[Stored data]
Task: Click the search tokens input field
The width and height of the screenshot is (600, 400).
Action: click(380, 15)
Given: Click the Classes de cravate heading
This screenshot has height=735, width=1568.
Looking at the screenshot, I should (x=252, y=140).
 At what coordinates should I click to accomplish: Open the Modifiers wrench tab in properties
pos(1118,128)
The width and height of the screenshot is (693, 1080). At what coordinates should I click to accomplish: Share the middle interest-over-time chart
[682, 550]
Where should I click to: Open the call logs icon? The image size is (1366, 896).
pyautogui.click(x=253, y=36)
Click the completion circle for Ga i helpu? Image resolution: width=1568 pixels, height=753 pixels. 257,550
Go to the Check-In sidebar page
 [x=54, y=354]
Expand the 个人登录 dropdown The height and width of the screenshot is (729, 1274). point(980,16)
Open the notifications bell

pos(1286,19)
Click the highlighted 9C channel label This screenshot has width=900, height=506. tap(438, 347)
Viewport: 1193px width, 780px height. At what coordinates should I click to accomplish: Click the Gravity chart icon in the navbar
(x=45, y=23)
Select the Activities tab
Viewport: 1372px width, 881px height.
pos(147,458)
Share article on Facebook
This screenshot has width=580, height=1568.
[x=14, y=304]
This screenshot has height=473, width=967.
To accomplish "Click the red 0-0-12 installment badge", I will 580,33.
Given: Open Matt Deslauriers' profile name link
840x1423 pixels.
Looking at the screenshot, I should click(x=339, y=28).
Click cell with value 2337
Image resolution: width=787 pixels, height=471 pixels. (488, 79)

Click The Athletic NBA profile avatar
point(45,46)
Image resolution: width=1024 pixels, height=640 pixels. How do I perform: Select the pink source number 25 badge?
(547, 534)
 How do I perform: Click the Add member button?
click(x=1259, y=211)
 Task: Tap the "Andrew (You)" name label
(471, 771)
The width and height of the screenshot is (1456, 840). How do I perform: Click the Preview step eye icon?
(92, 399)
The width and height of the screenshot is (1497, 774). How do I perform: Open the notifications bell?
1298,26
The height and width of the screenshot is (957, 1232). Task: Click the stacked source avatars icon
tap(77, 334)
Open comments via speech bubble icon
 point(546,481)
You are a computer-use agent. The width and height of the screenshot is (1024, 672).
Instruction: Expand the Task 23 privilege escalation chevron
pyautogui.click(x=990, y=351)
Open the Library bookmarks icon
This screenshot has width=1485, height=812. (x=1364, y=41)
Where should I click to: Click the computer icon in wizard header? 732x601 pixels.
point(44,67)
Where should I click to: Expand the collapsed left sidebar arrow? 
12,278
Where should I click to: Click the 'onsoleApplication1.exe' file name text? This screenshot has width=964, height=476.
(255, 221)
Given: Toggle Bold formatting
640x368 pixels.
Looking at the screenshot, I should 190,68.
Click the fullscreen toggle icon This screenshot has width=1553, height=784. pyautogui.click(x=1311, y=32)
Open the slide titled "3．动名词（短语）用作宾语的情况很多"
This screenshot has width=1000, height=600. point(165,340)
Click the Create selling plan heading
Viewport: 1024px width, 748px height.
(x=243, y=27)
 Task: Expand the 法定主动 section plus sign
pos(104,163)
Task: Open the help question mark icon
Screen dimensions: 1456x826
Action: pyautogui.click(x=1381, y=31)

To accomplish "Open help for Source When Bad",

What you should do >>
Above this instruction are the records; retype exactly the lines from the one containing "The width and height of the screenshot is (600, 400)." up to and including the one containing "This screenshot has height=473, width=967.".

Response >>
The width and height of the screenshot is (600, 400).
Action: click(380, 15)
Given: Click the Classes de cravate heading
This screenshot has height=735, width=1568.
Looking at the screenshot, I should (x=252, y=140).
 At what coordinates should I click to accomplish: Open the Modifiers wrench tab in properties
pos(1118,128)
The width and height of the screenshot is (693, 1080). At what coordinates should I click to accomplish: Share the middle interest-over-time chart
[682, 550]
Where should I click to: Open the call logs icon? The image size is (1366, 896).
pyautogui.click(x=253, y=36)
Click the completion circle for Ga i helpu? Image resolution: width=1568 pixels, height=753 pixels. 257,550
Go to the Check-In sidebar page
 [x=54, y=354]
Expand the 个人登录 dropdown The height and width of the screenshot is (729, 1274). point(980,16)
Open the notifications bell

pos(1286,19)
Click the highlighted 9C channel label This screenshot has width=900, height=506. tap(438, 347)
Viewport: 1193px width, 780px height. At what coordinates should I click to accomplish: Click the Gravity chart icon in the navbar
(x=45, y=23)
Select the Activities tab
Viewport: 1372px width, 881px height.
pos(147,458)
Share article on Facebook
This screenshot has width=580, height=1568.
[x=14, y=304]
This screenshot has height=473, width=967.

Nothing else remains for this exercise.